Excerpt from a dataset:
* Start *
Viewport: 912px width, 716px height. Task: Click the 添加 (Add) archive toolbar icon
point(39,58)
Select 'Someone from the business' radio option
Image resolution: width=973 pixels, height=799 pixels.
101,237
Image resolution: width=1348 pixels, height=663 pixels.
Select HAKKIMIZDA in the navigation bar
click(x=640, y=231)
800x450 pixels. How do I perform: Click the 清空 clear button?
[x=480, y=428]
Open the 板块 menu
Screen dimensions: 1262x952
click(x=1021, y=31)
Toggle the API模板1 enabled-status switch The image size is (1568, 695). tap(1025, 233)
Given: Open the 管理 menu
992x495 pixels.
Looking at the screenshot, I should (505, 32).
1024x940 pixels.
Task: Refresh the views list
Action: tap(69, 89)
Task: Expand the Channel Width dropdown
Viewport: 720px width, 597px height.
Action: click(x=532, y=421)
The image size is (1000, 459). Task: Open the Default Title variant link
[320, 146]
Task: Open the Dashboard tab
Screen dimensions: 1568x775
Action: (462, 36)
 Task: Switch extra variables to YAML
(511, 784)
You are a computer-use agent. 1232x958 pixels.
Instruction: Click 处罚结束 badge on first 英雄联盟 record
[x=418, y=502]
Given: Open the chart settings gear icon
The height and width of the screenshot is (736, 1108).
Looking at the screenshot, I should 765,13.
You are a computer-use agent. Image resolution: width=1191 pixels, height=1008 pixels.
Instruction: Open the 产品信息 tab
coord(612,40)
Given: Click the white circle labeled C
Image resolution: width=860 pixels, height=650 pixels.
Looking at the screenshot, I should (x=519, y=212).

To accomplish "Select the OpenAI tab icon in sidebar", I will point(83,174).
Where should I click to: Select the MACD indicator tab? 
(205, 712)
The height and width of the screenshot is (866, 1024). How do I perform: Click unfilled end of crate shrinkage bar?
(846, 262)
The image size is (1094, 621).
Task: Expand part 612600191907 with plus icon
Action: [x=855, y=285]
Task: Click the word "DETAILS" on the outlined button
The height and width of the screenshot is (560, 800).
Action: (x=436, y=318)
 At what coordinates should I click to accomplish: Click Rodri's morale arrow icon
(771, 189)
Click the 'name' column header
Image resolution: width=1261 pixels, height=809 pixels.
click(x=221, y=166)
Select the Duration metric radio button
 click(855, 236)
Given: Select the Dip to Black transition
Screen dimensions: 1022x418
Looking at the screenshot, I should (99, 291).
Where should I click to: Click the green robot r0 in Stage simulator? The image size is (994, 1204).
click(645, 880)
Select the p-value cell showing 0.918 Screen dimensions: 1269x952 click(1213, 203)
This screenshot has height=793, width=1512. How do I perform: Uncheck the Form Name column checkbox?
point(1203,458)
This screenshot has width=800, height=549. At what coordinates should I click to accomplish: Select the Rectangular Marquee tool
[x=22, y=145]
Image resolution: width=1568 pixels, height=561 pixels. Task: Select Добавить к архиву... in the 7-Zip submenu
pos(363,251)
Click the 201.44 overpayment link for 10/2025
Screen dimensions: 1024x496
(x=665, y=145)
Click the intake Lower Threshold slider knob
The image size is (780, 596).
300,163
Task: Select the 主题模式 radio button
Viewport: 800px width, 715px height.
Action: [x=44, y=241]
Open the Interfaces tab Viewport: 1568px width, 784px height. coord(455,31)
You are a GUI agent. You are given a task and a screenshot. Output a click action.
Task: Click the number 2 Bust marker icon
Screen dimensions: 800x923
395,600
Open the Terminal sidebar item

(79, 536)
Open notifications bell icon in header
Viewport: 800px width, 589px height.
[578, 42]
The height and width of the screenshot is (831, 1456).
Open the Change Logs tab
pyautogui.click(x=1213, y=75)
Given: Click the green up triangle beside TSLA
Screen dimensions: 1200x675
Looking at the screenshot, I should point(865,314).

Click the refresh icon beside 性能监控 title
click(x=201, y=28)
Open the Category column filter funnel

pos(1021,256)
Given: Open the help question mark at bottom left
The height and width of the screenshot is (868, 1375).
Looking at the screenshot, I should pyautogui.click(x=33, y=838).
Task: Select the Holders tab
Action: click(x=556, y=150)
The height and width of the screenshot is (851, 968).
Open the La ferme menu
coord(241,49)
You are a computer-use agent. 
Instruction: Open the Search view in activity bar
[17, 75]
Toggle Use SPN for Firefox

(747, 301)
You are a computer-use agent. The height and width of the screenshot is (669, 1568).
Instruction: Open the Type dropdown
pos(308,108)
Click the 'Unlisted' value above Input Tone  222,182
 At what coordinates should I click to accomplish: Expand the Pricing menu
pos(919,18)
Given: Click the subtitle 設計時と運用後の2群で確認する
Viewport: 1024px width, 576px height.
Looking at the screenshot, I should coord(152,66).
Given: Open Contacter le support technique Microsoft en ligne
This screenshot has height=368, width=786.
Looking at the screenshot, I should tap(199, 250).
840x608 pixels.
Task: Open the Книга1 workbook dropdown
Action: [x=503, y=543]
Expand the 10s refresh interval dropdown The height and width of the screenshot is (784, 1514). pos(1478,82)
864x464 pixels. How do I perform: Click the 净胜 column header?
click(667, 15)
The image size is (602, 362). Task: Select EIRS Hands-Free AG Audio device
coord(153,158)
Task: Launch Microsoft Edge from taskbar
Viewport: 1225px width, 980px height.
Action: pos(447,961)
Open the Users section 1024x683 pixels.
* End *
### Stated exercise:
Please rewrite the whole listing above, substituting "radio button" for "radio option" and leaving everything else unchanged.

### Completed exercise:
Viewport: 912px width, 716px height. Task: Click the 添加 (Add) archive toolbar icon
point(39,58)
Select 'Someone from the business' radio button
Image resolution: width=973 pixels, height=799 pixels.
101,237
Image resolution: width=1348 pixels, height=663 pixels.
Select HAKKIMIZDA in the navigation bar
click(x=640, y=231)
800x450 pixels. How do I perform: Click the 清空 clear button?
[x=480, y=428]
Open the 板块 menu
Screen dimensions: 1262x952
click(x=1021, y=31)
Toggle the API模板1 enabled-status switch The image size is (1568, 695). tap(1025, 233)
Given: Open the 管理 menu
992x495 pixels.
Looking at the screenshot, I should (505, 32).
1024x940 pixels.
Task: Refresh the views list
Action: tap(69, 89)
Task: Expand the Channel Width dropdown
Viewport: 720px width, 597px height.
Action: click(x=532, y=421)
The image size is (1000, 459). Task: Open the Default Title variant link
[320, 146]
Task: Open the Dashboard tab
Screen dimensions: 1568x775
Action: (462, 36)
 Task: Switch extra variables to YAML
(511, 784)
You are a computer-use agent. 1232x958 pixels.
Instruction: Click 处罚结束 badge on first 英雄联盟 record
[x=418, y=502]
Given: Open the chart settings gear icon
The height and width of the screenshot is (736, 1108).
Looking at the screenshot, I should 765,13.
You are a computer-use agent. Image resolution: width=1191 pixels, height=1008 pixels.
Instruction: Open the 产品信息 tab
coord(612,40)
Given: Click the white circle labeled C
Image resolution: width=860 pixels, height=650 pixels.
Looking at the screenshot, I should (x=519, y=212).

To accomplish "Select the OpenAI tab icon in sidebar", I will point(83,174).
Where should I click to: Select the MACD indicator tab? 
(205, 712)
The height and width of the screenshot is (866, 1024). How do I perform: Click unfilled end of crate shrinkage bar?
(846, 262)
The image size is (1094, 621).
Task: Expand part 612600191907 with plus icon
Action: [x=855, y=285]
Task: Click the word "DETAILS" on the outlined button
The height and width of the screenshot is (560, 800).
Action: (x=436, y=318)
 At what coordinates should I click to accomplish: Click Rodri's morale arrow icon
(771, 189)
Click the 'name' column header
Image resolution: width=1261 pixels, height=809 pixels.
click(x=221, y=166)
Select the Duration metric radio button
 click(855, 236)
Given: Select the Dip to Black transition
Screen dimensions: 1022x418
Looking at the screenshot, I should (99, 291).
Where should I click to: Click the green robot r0 in Stage simulator? The image size is (994, 1204).
click(645, 880)
Select the p-value cell showing 0.918 Screen dimensions: 1269x952 click(1213, 203)
This screenshot has height=793, width=1512. How do I perform: Uncheck the Form Name column checkbox?
point(1203,458)
This screenshot has width=800, height=549. At what coordinates should I click to accomplish: Select the Rectangular Marquee tool
[x=22, y=145]
Image resolution: width=1568 pixels, height=561 pixels. Task: Select Добавить к архиву... in the 7-Zip submenu
pos(363,251)
Click the 201.44 overpayment link for 10/2025
Screen dimensions: 1024x496
(x=665, y=145)
Click the intake Lower Threshold slider knob
The image size is (780, 596).
300,163
Task: Select the 主题模式 radio button
Viewport: 800px width, 715px height.
Action: [x=44, y=241]
Open the Interfaces tab Viewport: 1568px width, 784px height. coord(455,31)
You are a GUI agent. You are given a task and a screenshot. Output a click action.
Task: Click the number 2 Bust marker icon
Screen dimensions: 800x923
395,600
Open the Terminal sidebar item

(79, 536)
Open notifications bell icon in header
Viewport: 800px width, 589px height.
[578, 42]
The height and width of the screenshot is (831, 1456).
Open the Change Logs tab
pyautogui.click(x=1213, y=75)
Given: Click the green up triangle beside TSLA
Screen dimensions: 1200x675
Looking at the screenshot, I should point(865,314).

Click the refresh icon beside 性能监控 title
click(x=201, y=28)
Open the Category column filter funnel

pos(1021,256)
Given: Open the help question mark at bottom left
The height and width of the screenshot is (868, 1375).
Looking at the screenshot, I should pyautogui.click(x=33, y=838).
Task: Select the Holders tab
Action: click(x=556, y=150)
The height and width of the screenshot is (851, 968).
Open the La ferme menu
coord(241,49)
You are a computer-use agent. 
Instruction: Open the Search view in activity bar
[17, 75]
Toggle Use SPN for Firefox

(747, 301)
You are a computer-use agent. The height and width of the screenshot is (669, 1568).
Instruction: Open the Type dropdown
pos(308,108)
Click the 'Unlisted' value above Input Tone  222,182
 At what coordinates should I click to accomplish: Expand the Pricing menu
pos(919,18)
Given: Click the subtitle 設計時と運用後の2群で確認する
Viewport: 1024px width, 576px height.
Looking at the screenshot, I should coord(152,66).
Given: Open Contacter le support technique Microsoft en ligne
This screenshot has height=368, width=786.
Looking at the screenshot, I should tap(199, 250).
840x608 pixels.
Task: Open the Книга1 workbook dropdown
Action: [x=503, y=543]
Expand the 10s refresh interval dropdown The height and width of the screenshot is (784, 1514). pos(1478,82)
864x464 pixels. How do I perform: Click the 净胜 column header?
click(667, 15)
The image size is (602, 362). Task: Select EIRS Hands-Free AG Audio device
coord(153,158)
Task: Launch Microsoft Edge from taskbar
Viewport: 1225px width, 980px height.
Action: pos(447,961)
Open the Users section 1024x683 pixels.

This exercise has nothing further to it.